_Task item_
Read through the listing below and return only the lines containing "agent".

++++

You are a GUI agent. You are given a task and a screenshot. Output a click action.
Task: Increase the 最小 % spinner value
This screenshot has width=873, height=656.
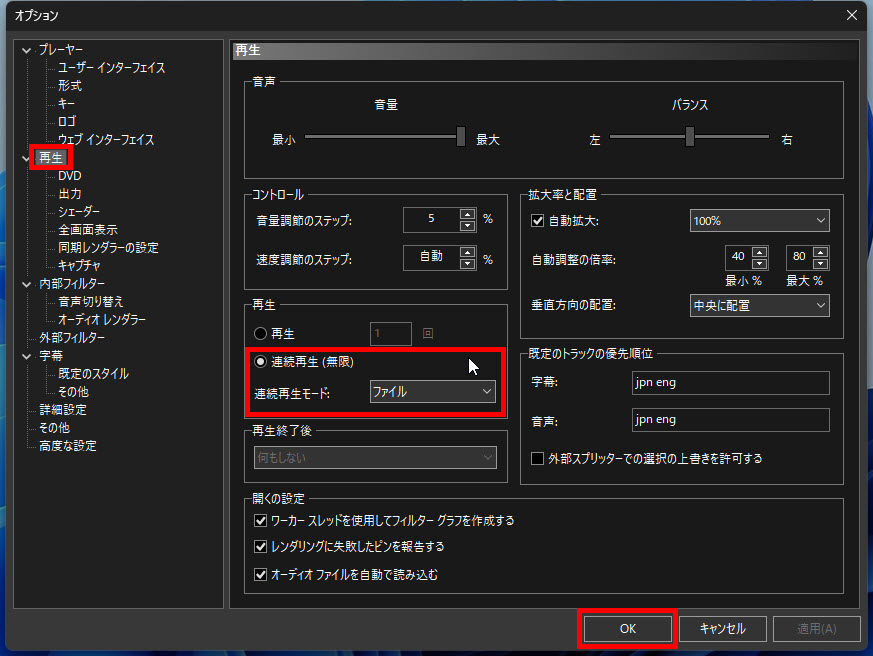coord(758,252)
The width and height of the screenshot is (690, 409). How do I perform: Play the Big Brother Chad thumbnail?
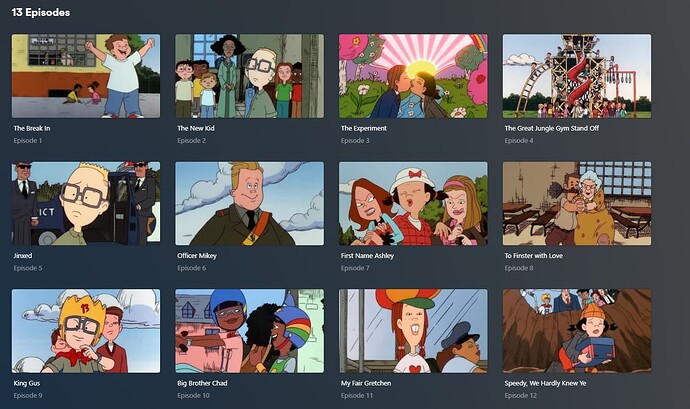[x=250, y=331]
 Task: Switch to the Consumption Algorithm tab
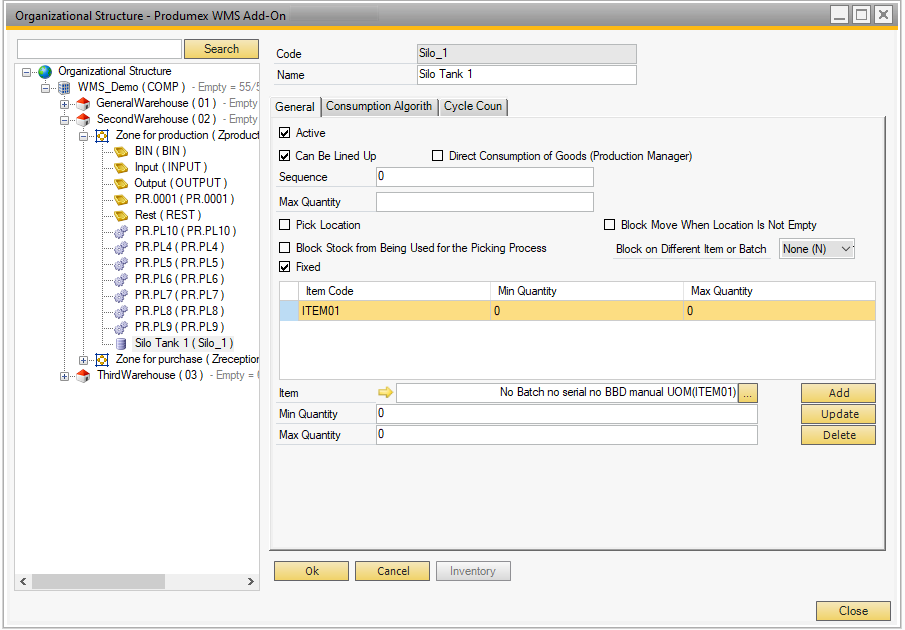click(x=379, y=107)
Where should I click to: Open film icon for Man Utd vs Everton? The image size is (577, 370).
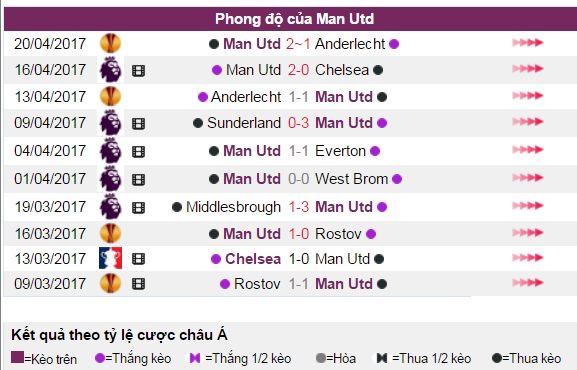pyautogui.click(x=138, y=151)
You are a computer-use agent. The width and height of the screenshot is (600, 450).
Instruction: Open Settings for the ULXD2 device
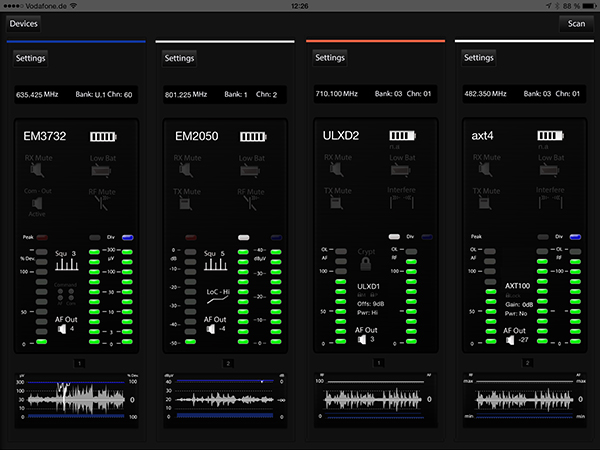330,58
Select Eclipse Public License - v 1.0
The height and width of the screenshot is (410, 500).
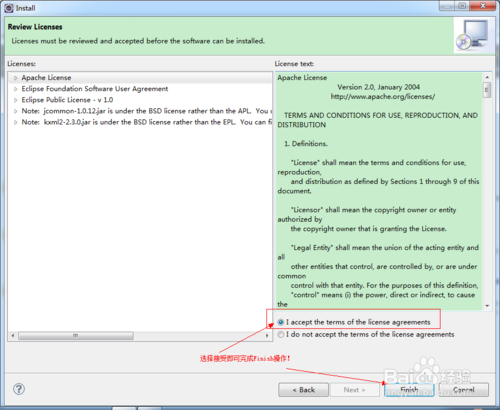tap(67, 100)
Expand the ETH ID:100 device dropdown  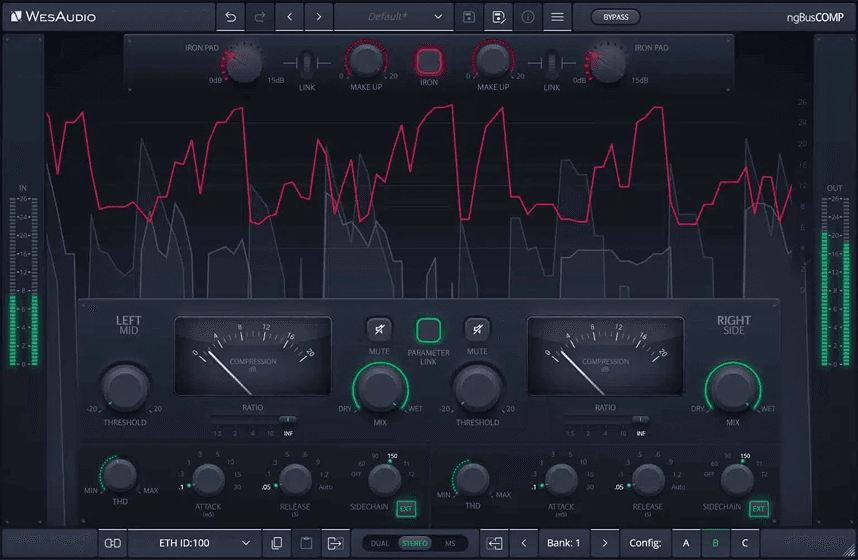click(192, 543)
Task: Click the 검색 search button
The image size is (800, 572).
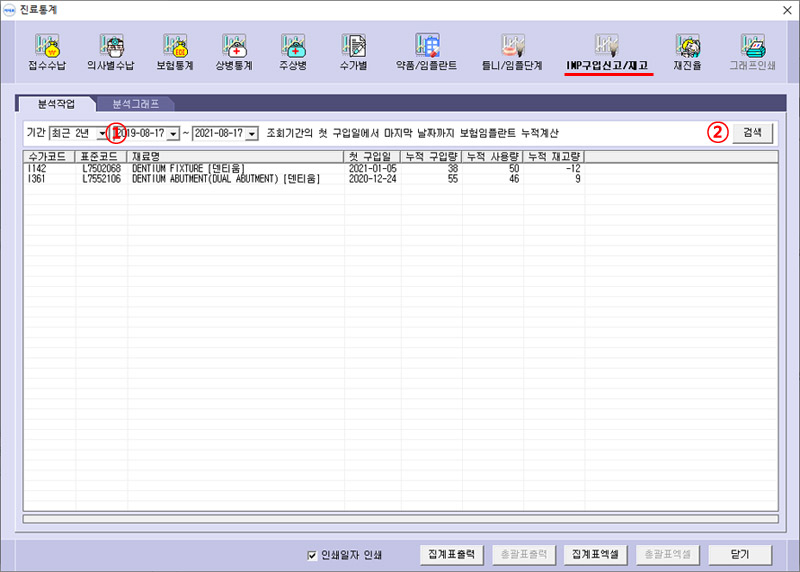Action: [752, 132]
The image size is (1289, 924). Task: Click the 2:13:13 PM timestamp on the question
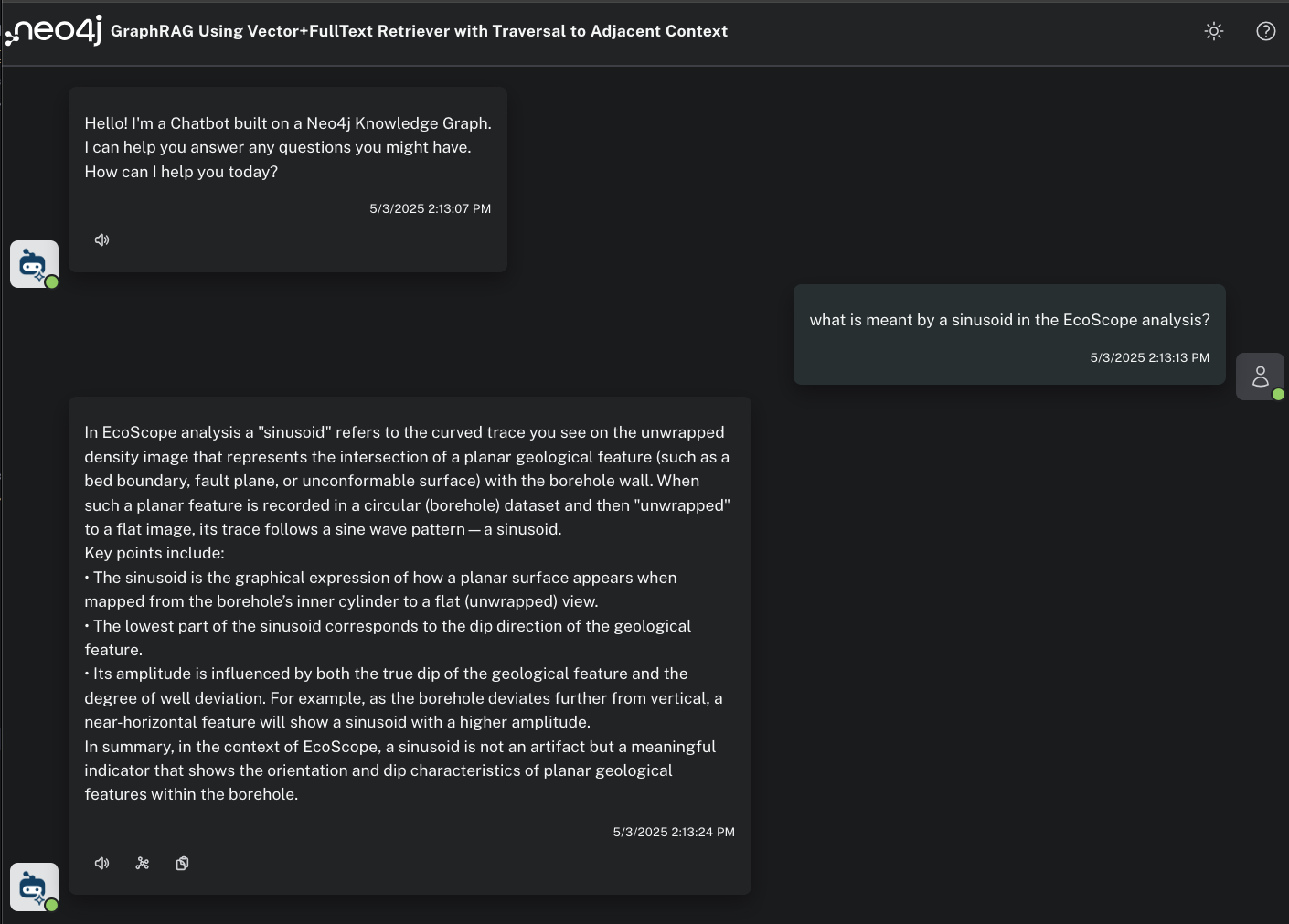(x=1149, y=357)
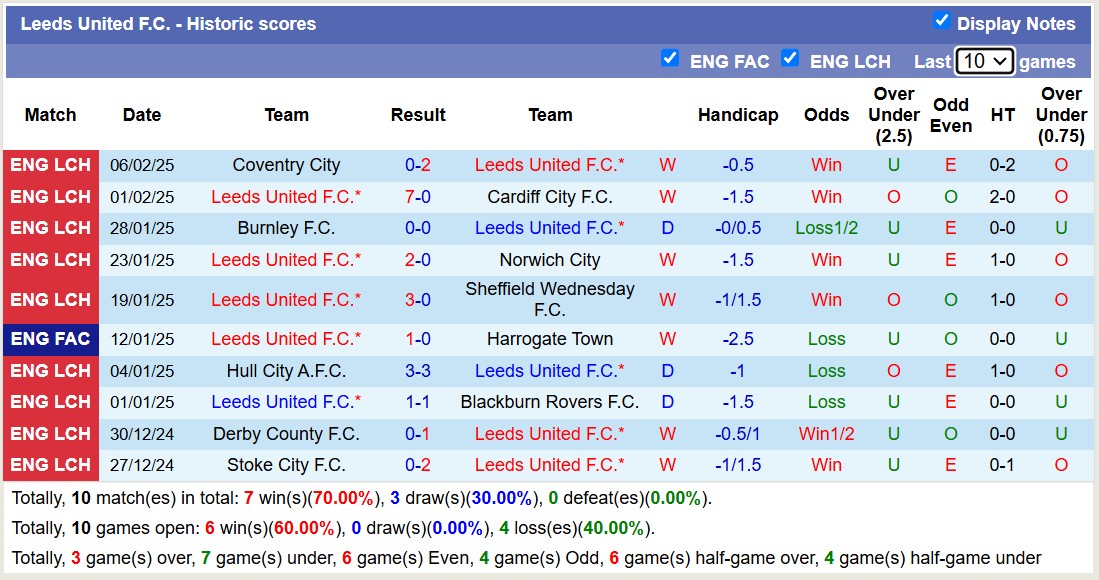This screenshot has height=580, width=1099.
Task: Click the 7-0 result against Cardiff
Action: pyautogui.click(x=418, y=196)
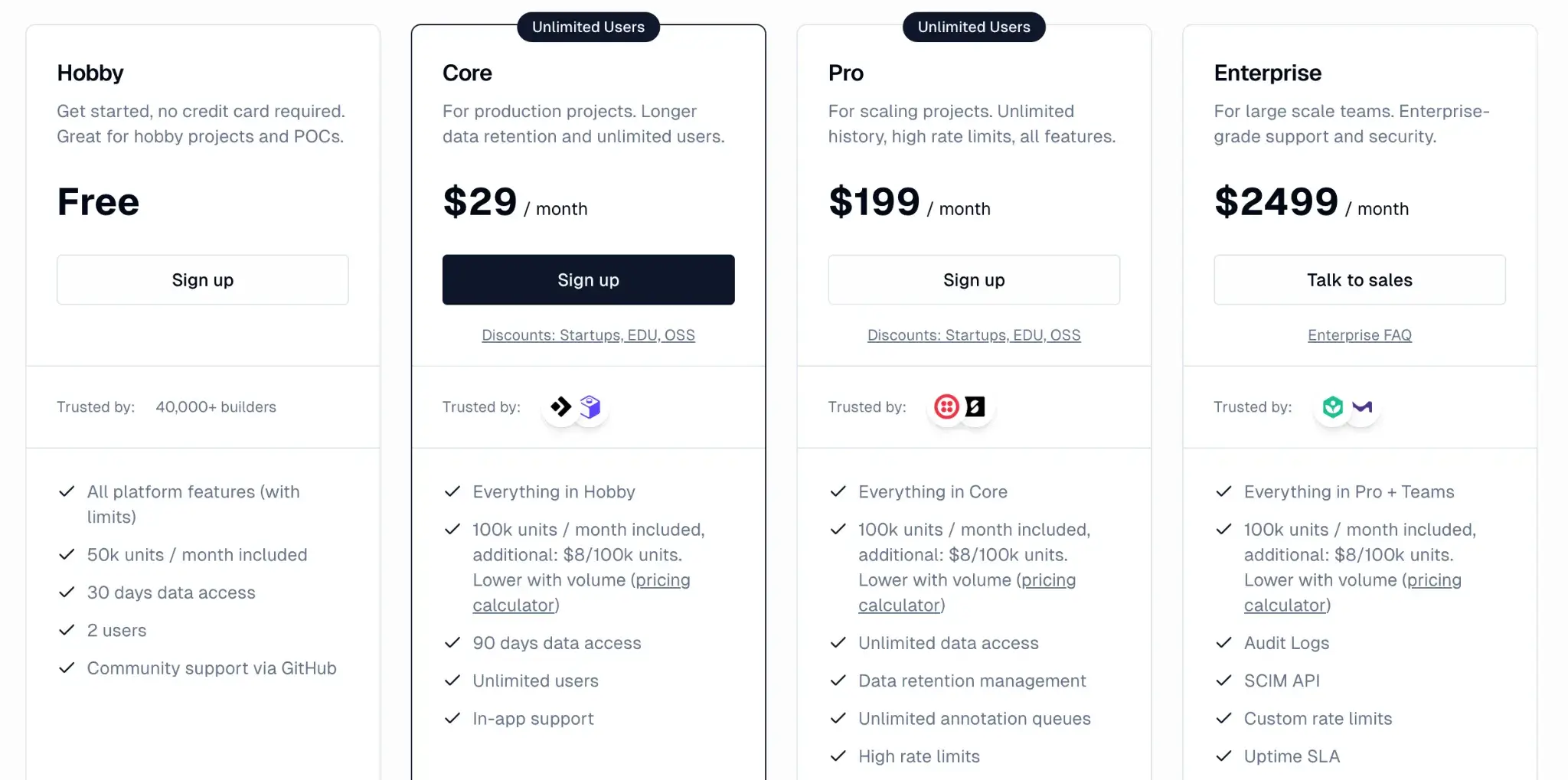This screenshot has width=1568, height=780.
Task: Click the black arrow logo in Core
Action: 561,406
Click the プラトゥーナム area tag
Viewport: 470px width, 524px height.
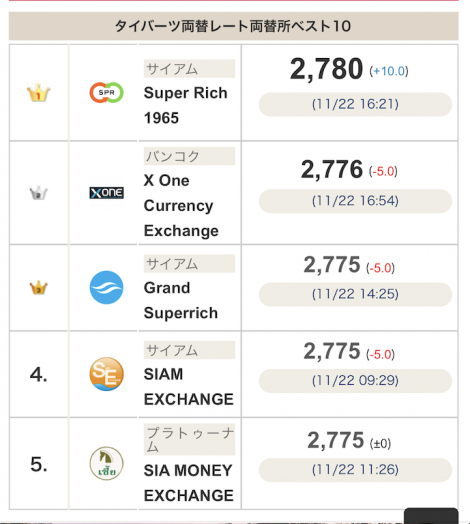coord(190,439)
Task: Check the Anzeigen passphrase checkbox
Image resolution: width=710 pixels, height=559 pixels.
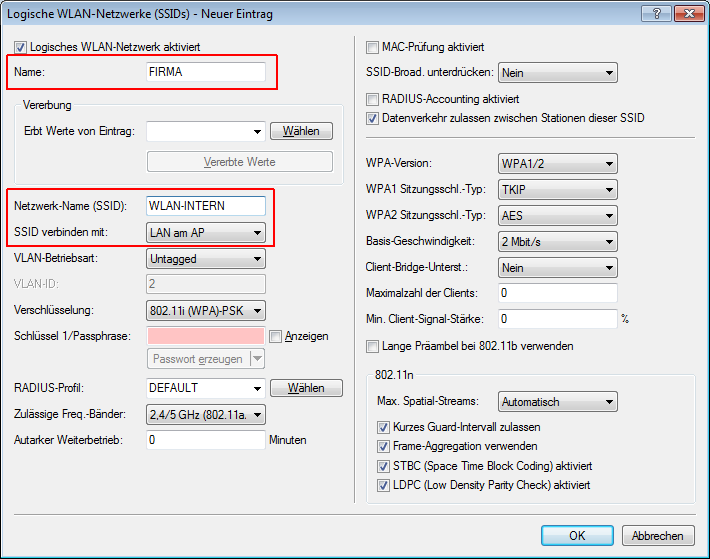Action: tap(276, 336)
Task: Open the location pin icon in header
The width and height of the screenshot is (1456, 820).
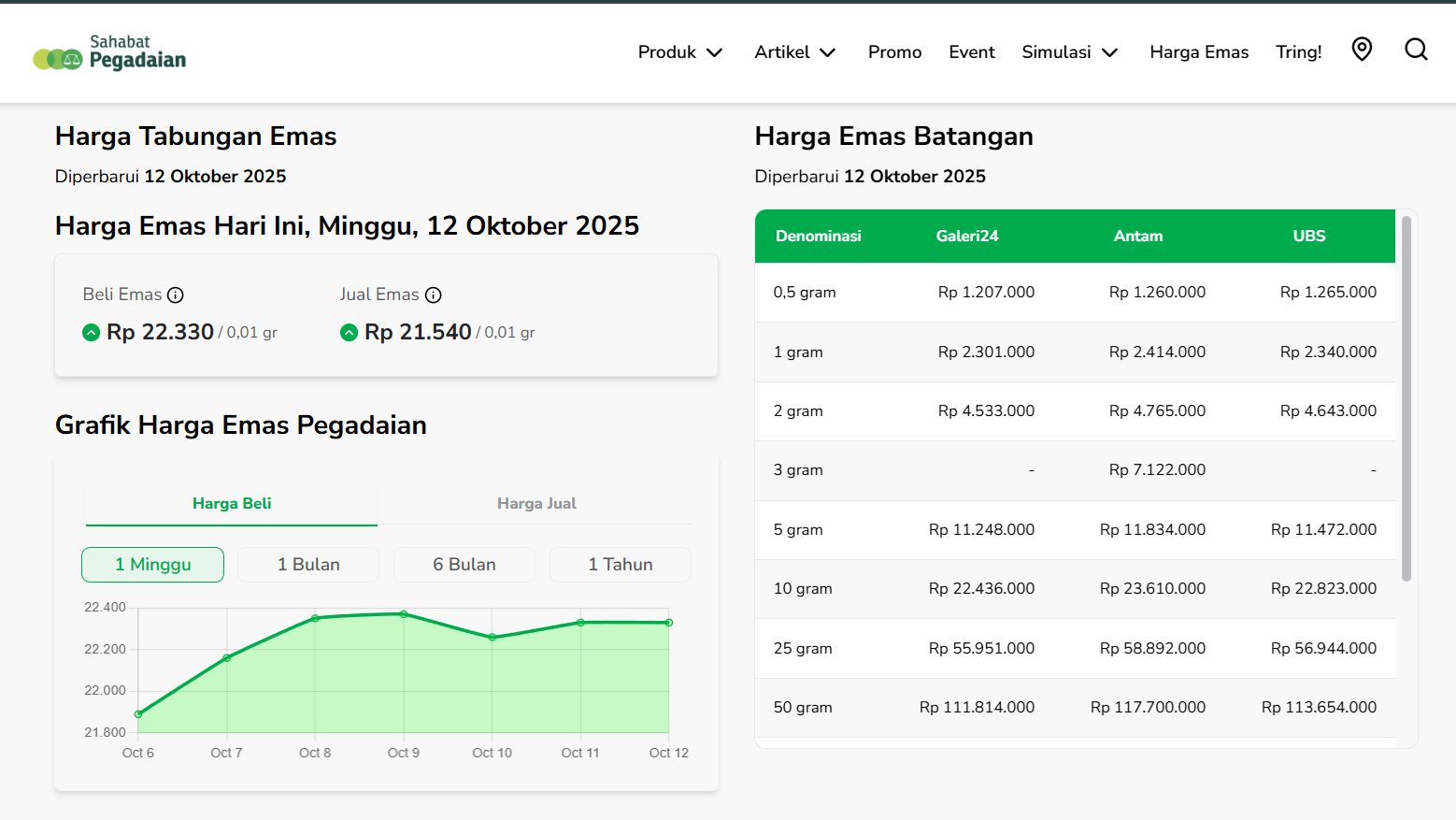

++++

_Task output_
You are a GUI agent. You are given a task and a screenshot. Output a click action.
You are a computer-use agent. The width and height of the screenshot is (600, 450).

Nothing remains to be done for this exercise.